Ella’s Island: Knishes



  • Mashed potatoes
    • 4-5 large yukon gold potatoes
    • 2 cups fage
    • pint of heavy cream
    • 12 oz whole milk
  • Puff Pastry – 1 package, defrosted
  • Seasoning mix
    • 1 part each mustard powder, onion powder
    • 2 parts each garlic powder, paprika, brown sugar
    • 4 parts each coriander, salt
    • 8 parts fresh black pepper


  • Skin and boil the potatoes
  • After allowing to cool, combine potatoes and dairy in a food processor and puree until very smooth
  • Add the seasoning mix a little bit at a time until it has the desired spice level.
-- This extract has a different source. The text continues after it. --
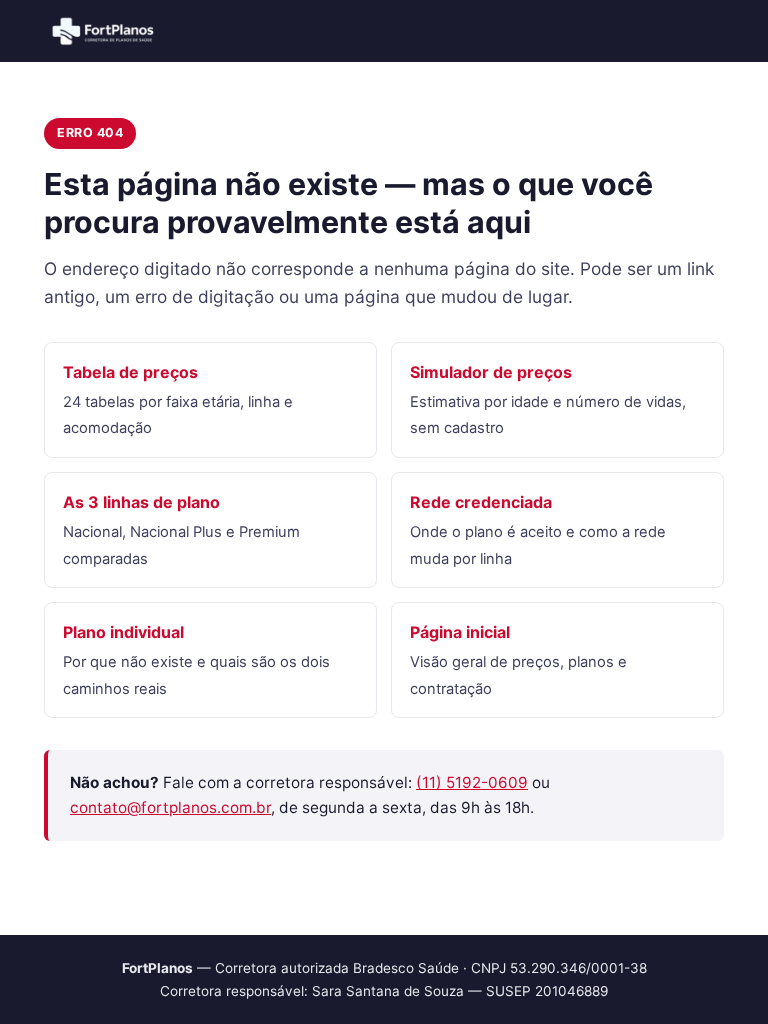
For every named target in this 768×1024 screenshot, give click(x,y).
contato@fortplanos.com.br (170, 807)
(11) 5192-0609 (472, 782)
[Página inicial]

I used about 1/4 cup seasoning but would have enjoyed even more spice
  • Flour your working surface
  • Roll the puff pastry out until about 1/2 thickness of how it comes in a conventional package
  • Cut the puff pastry into squares
  • Put a square on your palm, spoon 1-2 tsp of mashed potato into the center, and then pinch the dough around the sides of the potato so that the puff forms a cup and the potato peeks out the top, like a shumai
    • Retrospectively, using wonton wrappers instead of puff would have saved a lot of effort. But, the puff was deeelicious.